The image is a flowchart titled "How It Works," outlining three steps: Prepare (curate dataset and include inputs/outputs), Upload (load dataset into the model), and Train (use fine-tuning to train the model).

Example Code

Below is a step-by-step example using the OpenAI Python SDK.

1. Prepare the Dataset

Each line in a JSONL file should contain a prompt and completion object.

{"prompt": "Generate a confidentiality agreement clause:", "completion": "The Parties agree to keep all information confidential..."}
{"prompt": "Create a termination clause for a contract:", "completion": "This Agreement may be terminated by either party upon written notice..."}

Note

Ensure your JSONL file follows the JSONL specification and that prompts/completions accurately reflect your target style.

2. Upload the Dataset

Use the Files endpoint to register your dataset for fine-tuning.

from openai import OpenAI

client = OpenAI()

client.files.create(
    file=open("mydata.jsonl", "rb"),
    purpose="fine-tune"
)

3. Fine-Tune the Model

Start a fine-tuning job by specifying the training file, base model, and hyperparameters.

from openai import OpenAI

client = OpenAI()

client.fine_tuning.jobs.create(
    training_file="file-abc123",
    model="gpt-4o-mini-2024-07-18",
    hyperparameters={
        "n_epochs": 2
    }
)

An epoch is one pass over the entire dataset. Multiple epochs let the model gradually refine its parameters.
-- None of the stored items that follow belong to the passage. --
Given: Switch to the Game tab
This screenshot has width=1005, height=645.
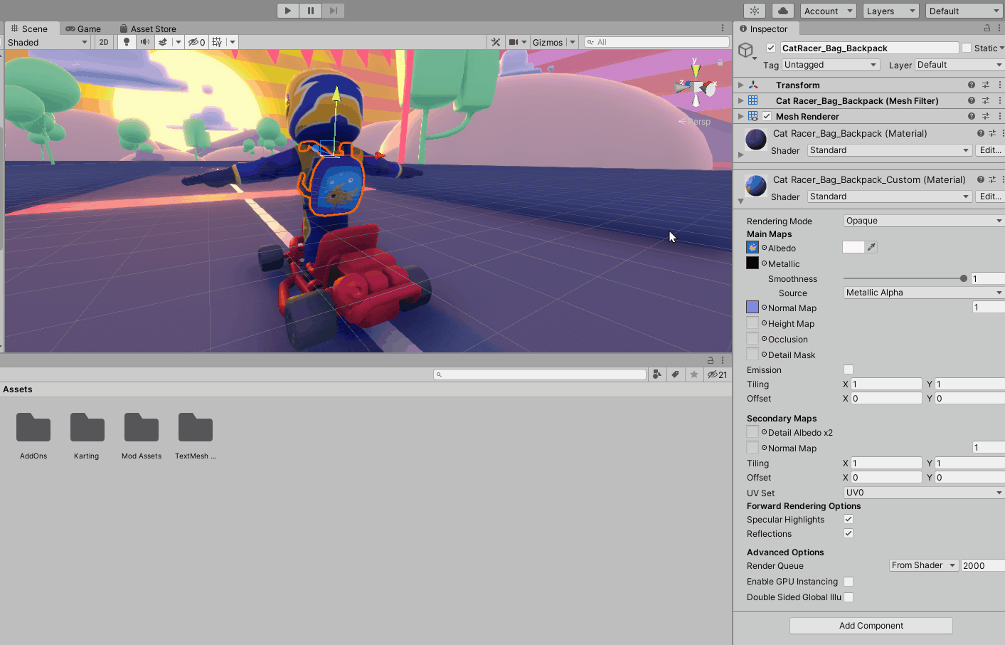Looking at the screenshot, I should (83, 28).
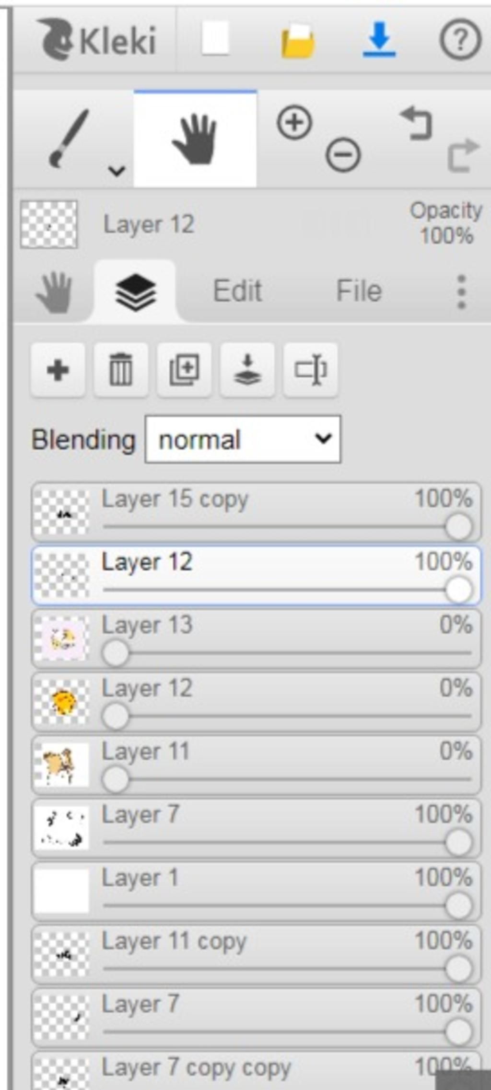The image size is (491, 1090).
Task: Open the Help question mark icon
Action: point(460,40)
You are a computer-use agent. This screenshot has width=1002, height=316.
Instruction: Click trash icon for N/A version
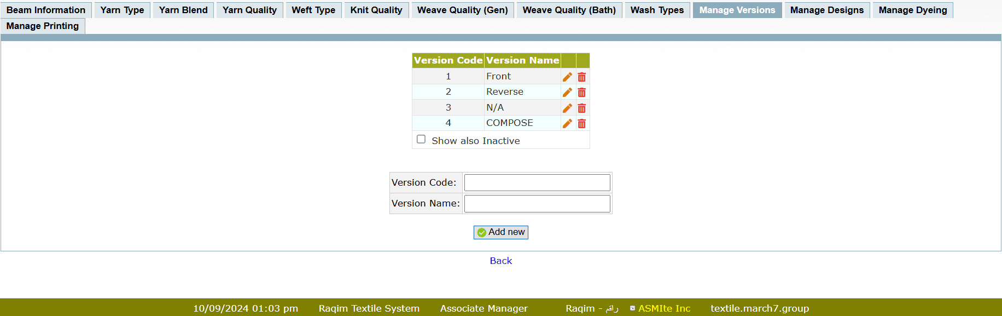pos(581,108)
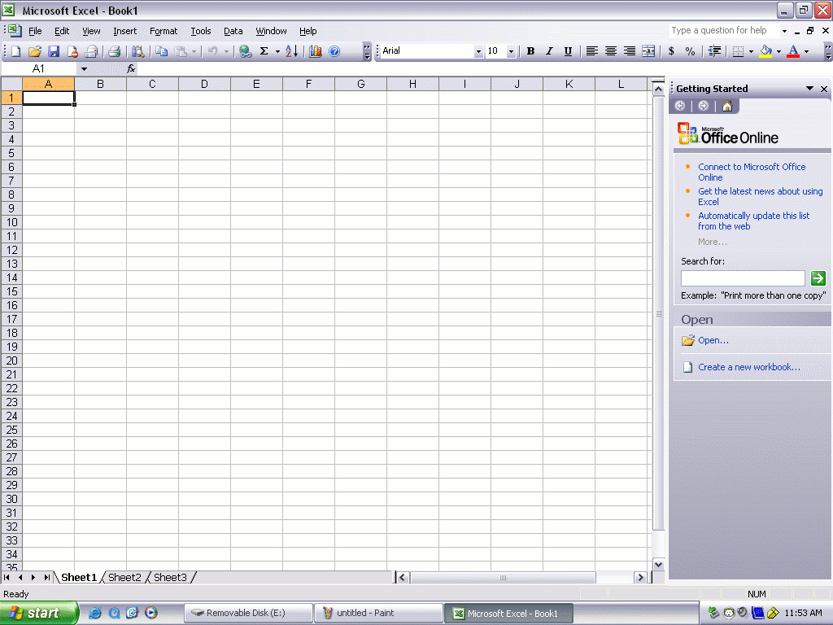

The image is a slide titled "Fine-Tune the Model," explaining the process of initiating fine-tuning, defining epochs, and how the model adjusts its weights.

4. Evaluate the Model

After fine-tuning, send test prompts to verify performance.

from openai import OpenAI

client = OpenAI()

completion = client.chat.completions.create(
    model="your-fine-tuned-model-id",
    messages=[
        {"role": "system", "content": "You are a helpful assistant."},
        {"role": "user", "content": "Write a haiku about recursion in programming."}
    ]
)

print(completion.choices[0].message.content)

Best Practices

Use High-Quality Data

High-quality, relevant data drives better models. Clean and validate entries before fine-tuning.

DatePriceQuantity SoldCity
2024-01-011.20150New York
2024-01-021.30200Los Angeles

The image shows a slide titled "Use High-Quality Data" with a table of avocado sales data, including dates, prices, quantities sold, and city information. It emphasizes that good data leads to good models and should be clean, relevant, and comprehensive.

Note

Manually review samples to ensure consistency and remove noisy entries.

Start with a Small Dataset

Begin with a smaller dataset to gauge model behavior before scaling to larger volumes.

Monitor the Fine-Tuning Process

Track metrics such as loss and accuracy. If you see overfitting or stalled progress, adjust hyperparameters (e.g., learning rate, epochs).

The image shows a slide about monitoring the fine-tuning process, with points on metrics, model improvement, and hyperparameters, alongside a table of avocado sales data by date and city.